Although this is Thierolf’s first season running cross-country, having not done the sport at MMS, Hofer sees the same talent.
“She’s very determined,” Hofer said. “She’s very fast. I hope we don’t overdo it.”
Versch and Hofer are both determined to communicate to not overwork Thierolf during the season. They know Thierolf has a huge reserve of mental toughness and they want to be sure that she does not push herself past the point of exhaustion.
Christensen and former MHS athlete Iris Shanklin, who participated in both sports in the early 1990s, said the cooperation of Versch with cross-country coaches is what made their experience possible.
“The coaches at the time were amazing,” Shanklin said. “It helped me be successful.”
Shanklin and Angie Bina were involved with a volleyball and cross-country story that has been entered into Marion athletic lore. Former athletic director and MHS principal Tod Gordon remembered Shanklin and Bina flying from the state cross-country meet to then compete with the volleyball team that won a state championship later that day in 1991.
Having coached the state championship team in 1991, Versch’s recollection is even more specific. After finding a way to communicate to the girls that the volleyball team had advanced, in an age without cell phones, Versch said Shanklin and Bina flew with Mayor Jerry Harris in a single engine plane to the state volleyball site. They arrived in the middle of the first game before helping the team win a 2A state title.
Shanklin remembers the instance differently. She said they had planned to fly in a plane but ended up being transported in a van between state sites.

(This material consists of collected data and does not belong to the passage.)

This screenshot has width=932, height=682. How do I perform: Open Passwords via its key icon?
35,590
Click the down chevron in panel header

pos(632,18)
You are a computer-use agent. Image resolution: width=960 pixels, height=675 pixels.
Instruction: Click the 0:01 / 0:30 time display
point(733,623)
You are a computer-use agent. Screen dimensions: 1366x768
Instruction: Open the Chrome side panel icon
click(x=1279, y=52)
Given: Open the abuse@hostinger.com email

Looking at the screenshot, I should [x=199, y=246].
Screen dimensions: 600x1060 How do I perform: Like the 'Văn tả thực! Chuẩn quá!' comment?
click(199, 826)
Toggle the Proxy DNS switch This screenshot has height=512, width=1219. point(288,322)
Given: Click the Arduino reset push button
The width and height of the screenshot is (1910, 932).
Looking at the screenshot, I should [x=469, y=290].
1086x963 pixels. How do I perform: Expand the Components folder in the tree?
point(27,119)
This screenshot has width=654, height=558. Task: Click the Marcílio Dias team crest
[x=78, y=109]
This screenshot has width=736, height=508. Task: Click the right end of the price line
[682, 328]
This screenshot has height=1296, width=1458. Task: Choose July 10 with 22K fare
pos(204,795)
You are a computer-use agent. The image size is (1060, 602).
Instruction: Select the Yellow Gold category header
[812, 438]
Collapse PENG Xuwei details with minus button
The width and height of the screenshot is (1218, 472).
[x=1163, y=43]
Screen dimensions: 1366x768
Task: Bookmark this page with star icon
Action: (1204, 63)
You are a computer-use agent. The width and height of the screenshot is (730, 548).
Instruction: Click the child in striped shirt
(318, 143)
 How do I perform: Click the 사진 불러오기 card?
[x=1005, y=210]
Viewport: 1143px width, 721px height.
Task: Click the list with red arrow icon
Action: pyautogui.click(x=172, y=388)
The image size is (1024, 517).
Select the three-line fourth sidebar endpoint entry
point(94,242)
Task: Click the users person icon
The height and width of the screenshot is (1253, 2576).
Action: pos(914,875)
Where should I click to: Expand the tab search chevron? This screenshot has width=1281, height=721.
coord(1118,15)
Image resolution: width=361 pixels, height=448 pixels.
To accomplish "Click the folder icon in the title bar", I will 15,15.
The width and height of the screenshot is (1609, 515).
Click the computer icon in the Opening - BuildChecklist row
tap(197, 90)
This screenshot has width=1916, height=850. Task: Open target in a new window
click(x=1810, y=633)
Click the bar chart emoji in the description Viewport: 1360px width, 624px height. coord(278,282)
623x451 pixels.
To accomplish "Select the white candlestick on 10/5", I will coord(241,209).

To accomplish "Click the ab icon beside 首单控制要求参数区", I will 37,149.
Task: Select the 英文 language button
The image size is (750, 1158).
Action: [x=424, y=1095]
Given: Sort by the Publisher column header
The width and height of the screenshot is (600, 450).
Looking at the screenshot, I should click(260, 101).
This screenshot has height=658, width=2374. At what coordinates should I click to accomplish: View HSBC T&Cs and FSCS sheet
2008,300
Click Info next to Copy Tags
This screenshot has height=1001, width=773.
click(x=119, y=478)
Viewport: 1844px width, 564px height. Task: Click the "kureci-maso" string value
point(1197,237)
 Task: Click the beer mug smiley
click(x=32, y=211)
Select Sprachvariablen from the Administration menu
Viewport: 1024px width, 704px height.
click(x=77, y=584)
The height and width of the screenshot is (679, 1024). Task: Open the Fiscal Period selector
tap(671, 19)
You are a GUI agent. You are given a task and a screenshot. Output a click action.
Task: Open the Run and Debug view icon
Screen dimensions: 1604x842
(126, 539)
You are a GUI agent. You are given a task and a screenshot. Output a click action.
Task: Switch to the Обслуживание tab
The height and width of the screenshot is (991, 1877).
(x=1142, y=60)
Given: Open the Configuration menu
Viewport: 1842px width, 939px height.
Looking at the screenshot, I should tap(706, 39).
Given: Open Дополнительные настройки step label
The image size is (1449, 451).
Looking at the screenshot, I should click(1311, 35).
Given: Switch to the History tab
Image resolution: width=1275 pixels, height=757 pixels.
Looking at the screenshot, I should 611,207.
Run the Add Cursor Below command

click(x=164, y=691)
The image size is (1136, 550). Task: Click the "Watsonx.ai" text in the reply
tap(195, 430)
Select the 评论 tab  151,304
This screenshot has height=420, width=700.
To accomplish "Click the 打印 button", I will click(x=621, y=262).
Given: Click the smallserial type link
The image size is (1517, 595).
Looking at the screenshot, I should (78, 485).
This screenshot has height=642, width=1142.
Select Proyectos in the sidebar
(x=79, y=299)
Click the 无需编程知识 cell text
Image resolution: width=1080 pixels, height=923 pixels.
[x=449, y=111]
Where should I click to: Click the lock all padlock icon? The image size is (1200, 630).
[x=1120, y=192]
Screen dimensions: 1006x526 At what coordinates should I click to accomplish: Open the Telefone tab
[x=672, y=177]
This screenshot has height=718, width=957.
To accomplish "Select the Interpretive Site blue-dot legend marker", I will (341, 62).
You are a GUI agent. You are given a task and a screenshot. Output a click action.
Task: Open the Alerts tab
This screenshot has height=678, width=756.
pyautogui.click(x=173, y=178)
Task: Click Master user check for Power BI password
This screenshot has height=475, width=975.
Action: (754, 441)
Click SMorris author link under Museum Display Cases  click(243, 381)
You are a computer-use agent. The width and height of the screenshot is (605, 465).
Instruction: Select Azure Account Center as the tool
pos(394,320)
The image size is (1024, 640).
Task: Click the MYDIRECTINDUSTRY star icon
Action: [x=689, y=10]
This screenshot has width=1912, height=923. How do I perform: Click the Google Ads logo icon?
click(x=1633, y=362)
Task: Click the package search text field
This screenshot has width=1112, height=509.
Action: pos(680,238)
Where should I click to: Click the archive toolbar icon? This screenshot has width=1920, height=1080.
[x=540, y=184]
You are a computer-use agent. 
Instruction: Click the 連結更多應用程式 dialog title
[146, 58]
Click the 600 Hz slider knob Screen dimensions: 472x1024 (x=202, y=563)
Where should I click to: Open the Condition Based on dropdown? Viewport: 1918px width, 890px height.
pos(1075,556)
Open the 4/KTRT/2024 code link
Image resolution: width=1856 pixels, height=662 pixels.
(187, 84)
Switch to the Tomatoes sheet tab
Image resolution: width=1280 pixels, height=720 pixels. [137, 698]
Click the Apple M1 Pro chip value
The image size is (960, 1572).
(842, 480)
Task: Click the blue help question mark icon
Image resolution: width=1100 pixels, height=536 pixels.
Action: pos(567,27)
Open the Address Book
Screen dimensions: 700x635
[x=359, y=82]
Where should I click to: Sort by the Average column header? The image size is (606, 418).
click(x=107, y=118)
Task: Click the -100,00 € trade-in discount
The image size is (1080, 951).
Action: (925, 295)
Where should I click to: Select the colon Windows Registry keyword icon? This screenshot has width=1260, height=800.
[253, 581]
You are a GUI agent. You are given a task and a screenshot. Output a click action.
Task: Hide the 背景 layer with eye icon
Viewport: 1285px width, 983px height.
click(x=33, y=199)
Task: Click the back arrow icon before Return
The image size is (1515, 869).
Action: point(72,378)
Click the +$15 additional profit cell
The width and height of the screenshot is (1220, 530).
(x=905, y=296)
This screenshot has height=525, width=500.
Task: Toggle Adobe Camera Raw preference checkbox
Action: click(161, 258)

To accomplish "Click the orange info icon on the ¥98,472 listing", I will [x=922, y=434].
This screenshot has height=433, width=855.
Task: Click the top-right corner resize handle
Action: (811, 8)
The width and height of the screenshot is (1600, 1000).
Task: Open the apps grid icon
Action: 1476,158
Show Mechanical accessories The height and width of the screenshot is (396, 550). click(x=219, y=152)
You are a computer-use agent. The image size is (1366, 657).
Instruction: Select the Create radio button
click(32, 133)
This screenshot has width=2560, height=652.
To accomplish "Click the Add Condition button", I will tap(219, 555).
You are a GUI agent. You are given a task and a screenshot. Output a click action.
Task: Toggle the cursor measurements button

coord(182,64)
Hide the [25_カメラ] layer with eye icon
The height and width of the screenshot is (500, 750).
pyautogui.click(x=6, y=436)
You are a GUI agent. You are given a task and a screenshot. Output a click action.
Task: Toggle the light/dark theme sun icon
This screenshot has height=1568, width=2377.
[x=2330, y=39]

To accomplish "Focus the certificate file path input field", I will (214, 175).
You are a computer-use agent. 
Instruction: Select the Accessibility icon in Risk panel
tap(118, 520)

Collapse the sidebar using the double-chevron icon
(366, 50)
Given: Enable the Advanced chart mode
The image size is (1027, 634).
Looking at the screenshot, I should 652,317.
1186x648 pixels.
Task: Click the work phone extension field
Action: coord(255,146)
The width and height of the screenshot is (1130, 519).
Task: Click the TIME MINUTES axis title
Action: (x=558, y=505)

“It was an amazing experience,” Shanklin said.
Shanklin said participating in cross-country and volleyball at the same time made her a stronger person and helped her in her first career as a personal trainer.
“Doing both makes you a stronger person,” Shanklin said. “Definitely as an adult today, it helps me focus.”
Shanklin is currently a financial advisor in Federal Way, Wash.
“Instead of maintaining people’s bodies, I maintain people’s finances,” Shanklin said.
Thinking back to 1991, Versch became hopeful for this season. He thought having a player compete in both sports might be a good sign.
Thierolf has already had a conversation with Don Hodson about using his plane to possibly fly from state cross-country in Lawrence to volleyball in Salina. Just as they were in 1991, the events are scheduled for the same day.